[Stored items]
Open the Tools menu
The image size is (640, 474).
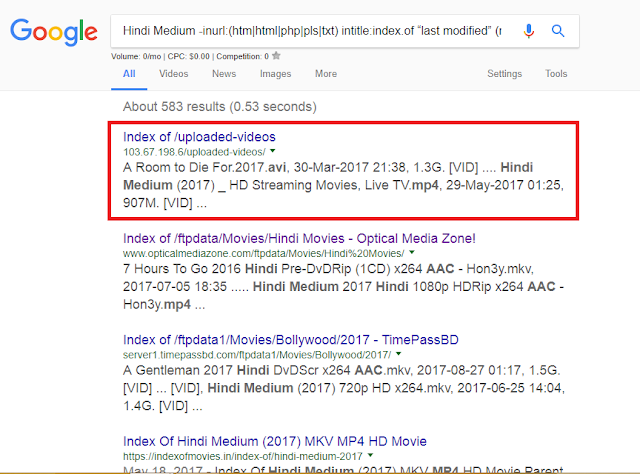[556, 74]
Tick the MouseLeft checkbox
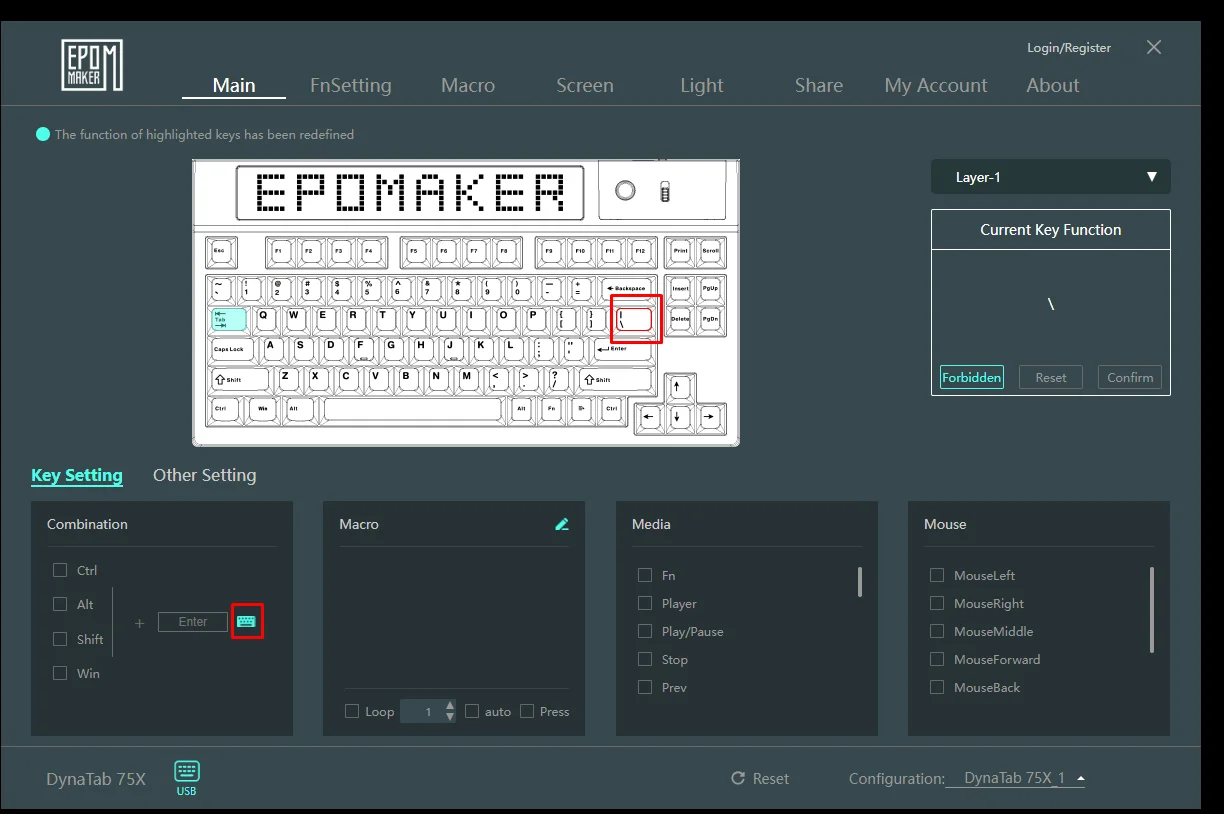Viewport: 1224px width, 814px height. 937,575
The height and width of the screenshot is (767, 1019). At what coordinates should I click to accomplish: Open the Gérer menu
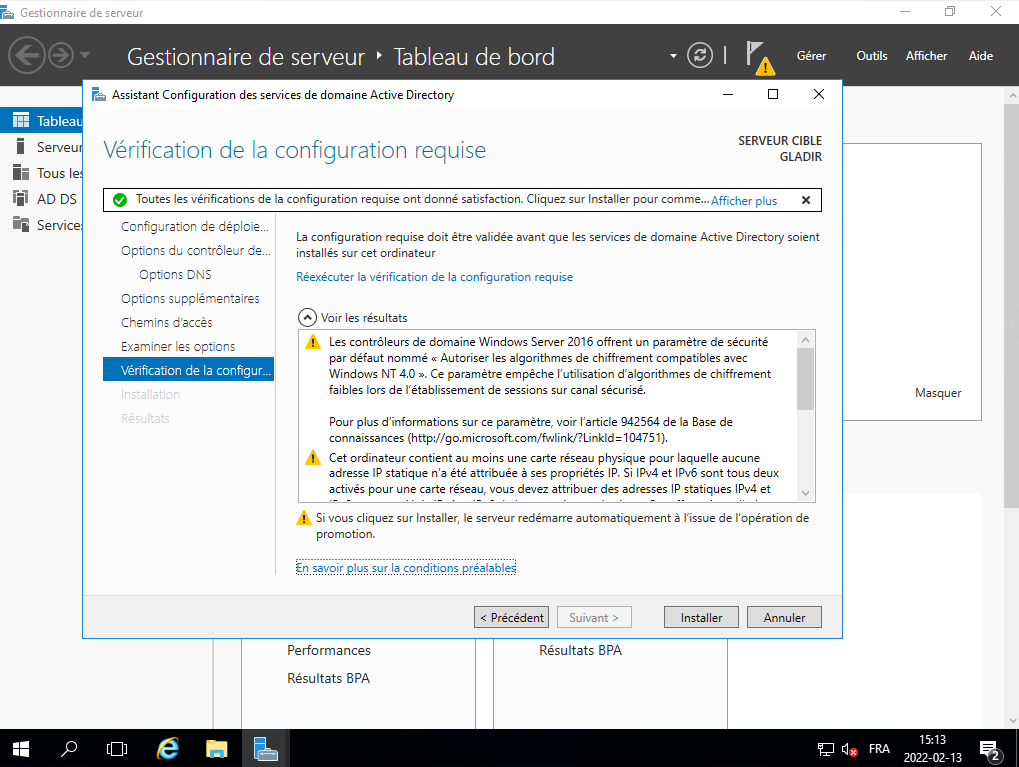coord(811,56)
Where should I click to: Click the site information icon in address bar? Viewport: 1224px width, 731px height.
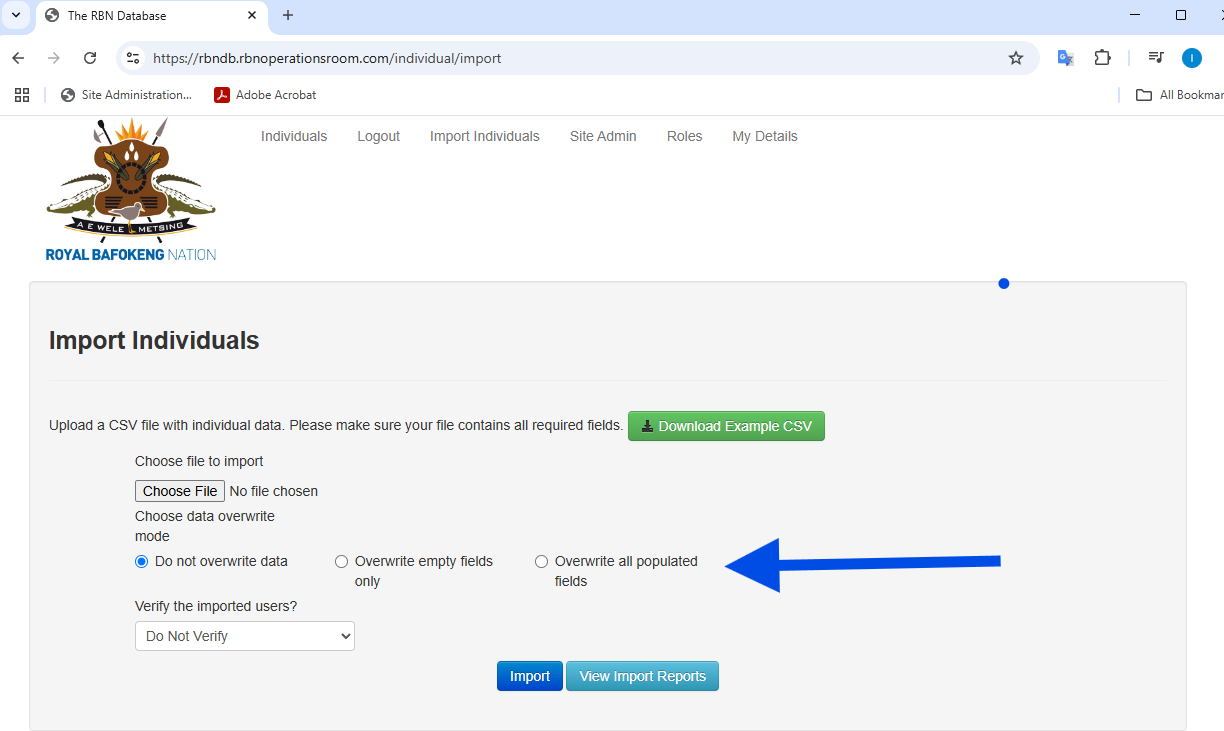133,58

#### [ASSIGNMENT]
The copy must start at the line containing "The image size is (640, 474)." and end at the last line of the records, matching each line exactly and holding no pictures.

#### [ANSWER SPACE]
The image size is (640, 474).
[556, 74]
Tick the MouseLeft checkbox
Viewport: 1224px width, 814px height. 937,575
The height and width of the screenshot is (767, 1019). At what coordinates should I click to accomplish: Open the Gérer menu
coord(811,56)
Where should I click to: Click the site information icon in address bar? Viewport: 1224px width, 731px height.
133,58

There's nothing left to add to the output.